Exercise details
Reproduce the data from the line containing "coordinates (722, 360)." through the line containing "I want to click on Card", swapping "View" for "Format" and leaving everything else unchanged.

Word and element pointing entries

++++++++++

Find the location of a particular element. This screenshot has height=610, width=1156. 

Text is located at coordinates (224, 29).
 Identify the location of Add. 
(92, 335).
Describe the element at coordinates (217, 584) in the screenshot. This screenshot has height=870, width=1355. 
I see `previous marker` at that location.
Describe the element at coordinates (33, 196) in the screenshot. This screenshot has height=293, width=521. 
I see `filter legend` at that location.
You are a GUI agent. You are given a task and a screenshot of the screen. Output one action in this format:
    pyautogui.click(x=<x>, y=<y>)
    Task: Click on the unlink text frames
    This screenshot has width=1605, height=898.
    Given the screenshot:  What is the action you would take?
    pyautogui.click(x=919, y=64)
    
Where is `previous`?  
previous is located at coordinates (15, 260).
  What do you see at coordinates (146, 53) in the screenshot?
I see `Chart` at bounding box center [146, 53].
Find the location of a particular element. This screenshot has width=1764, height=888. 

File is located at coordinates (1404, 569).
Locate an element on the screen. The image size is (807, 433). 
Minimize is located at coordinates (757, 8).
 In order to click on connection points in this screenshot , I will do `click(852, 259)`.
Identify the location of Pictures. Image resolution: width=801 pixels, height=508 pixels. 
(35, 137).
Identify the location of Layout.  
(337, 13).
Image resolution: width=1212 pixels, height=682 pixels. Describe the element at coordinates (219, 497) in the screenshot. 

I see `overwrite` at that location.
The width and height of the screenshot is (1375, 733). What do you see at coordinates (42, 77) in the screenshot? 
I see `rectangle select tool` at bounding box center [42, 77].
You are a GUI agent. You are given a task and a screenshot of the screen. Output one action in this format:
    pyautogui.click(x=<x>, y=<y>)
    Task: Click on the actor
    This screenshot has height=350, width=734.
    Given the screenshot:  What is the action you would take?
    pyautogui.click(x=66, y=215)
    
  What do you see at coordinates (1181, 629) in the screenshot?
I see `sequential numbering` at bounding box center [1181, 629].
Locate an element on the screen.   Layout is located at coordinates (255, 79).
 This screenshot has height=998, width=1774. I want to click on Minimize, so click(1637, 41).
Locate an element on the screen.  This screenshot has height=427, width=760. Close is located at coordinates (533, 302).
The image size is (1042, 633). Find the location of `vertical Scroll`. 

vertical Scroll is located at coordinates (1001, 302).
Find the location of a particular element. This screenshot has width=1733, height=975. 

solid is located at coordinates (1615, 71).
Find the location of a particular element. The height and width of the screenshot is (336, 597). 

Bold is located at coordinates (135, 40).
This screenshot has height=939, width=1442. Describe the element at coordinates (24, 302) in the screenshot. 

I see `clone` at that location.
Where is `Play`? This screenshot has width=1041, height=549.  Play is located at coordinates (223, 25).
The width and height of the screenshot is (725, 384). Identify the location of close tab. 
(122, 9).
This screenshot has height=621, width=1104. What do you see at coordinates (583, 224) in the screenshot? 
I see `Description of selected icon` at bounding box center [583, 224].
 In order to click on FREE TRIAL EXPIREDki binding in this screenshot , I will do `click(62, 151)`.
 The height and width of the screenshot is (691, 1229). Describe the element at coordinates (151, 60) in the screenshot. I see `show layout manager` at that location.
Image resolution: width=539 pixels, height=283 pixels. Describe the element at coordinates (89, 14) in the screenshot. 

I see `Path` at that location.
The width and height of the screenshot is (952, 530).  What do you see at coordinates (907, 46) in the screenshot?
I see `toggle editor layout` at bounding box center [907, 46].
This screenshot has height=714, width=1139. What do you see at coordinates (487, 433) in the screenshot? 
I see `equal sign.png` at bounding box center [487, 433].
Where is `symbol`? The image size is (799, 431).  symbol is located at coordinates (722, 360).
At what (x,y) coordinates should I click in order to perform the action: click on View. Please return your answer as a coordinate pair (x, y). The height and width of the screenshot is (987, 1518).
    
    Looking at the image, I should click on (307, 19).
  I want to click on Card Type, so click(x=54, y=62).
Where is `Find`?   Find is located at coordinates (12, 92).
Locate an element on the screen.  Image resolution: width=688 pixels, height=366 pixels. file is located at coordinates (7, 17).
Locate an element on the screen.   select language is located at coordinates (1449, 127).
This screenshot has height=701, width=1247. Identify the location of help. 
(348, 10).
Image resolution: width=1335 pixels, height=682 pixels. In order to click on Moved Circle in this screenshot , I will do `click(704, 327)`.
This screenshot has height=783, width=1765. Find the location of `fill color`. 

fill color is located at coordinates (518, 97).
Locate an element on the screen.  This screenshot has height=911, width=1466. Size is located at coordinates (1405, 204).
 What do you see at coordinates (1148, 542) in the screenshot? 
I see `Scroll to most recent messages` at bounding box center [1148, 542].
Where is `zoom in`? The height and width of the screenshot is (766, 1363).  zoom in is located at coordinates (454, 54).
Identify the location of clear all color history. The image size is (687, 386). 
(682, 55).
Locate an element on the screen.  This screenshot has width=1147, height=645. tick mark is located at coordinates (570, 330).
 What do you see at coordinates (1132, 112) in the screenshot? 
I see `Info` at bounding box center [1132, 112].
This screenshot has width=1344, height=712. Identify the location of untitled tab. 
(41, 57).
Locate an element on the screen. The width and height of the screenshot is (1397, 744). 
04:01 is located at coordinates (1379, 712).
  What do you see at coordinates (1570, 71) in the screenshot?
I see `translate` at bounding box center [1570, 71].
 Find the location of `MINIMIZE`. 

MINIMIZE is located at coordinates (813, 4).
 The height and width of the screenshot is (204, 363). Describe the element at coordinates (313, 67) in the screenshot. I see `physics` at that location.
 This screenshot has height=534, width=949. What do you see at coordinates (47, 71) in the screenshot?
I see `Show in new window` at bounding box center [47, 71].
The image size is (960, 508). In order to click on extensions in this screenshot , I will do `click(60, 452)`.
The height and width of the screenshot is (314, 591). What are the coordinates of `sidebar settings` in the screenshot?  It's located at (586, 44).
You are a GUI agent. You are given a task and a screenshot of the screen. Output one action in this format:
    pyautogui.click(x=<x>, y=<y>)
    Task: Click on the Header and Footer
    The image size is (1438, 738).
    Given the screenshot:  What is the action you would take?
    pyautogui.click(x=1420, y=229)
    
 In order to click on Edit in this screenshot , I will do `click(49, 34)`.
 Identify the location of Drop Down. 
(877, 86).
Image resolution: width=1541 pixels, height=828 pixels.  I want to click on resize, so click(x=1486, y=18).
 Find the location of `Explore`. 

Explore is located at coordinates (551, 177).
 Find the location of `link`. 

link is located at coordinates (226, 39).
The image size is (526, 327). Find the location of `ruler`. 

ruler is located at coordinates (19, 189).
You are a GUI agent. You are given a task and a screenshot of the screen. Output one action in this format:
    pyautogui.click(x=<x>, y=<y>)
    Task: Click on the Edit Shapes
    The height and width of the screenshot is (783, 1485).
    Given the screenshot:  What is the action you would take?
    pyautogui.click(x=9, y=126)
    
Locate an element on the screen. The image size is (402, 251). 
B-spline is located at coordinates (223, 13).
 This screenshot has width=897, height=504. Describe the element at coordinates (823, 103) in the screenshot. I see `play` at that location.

++++++++++

Result of the task
Where is `symbol`? The image size is (799, 431).  symbol is located at coordinates (722, 360).
At what (x,y) coordinates should I click in order to perform the action: click on Format. Please return your answer as a coordinate pair (x, y). The height and width of the screenshot is (987, 1518).
    
    Looking at the image, I should click on (307, 19).
  I want to click on Card Type, so click(x=54, y=62).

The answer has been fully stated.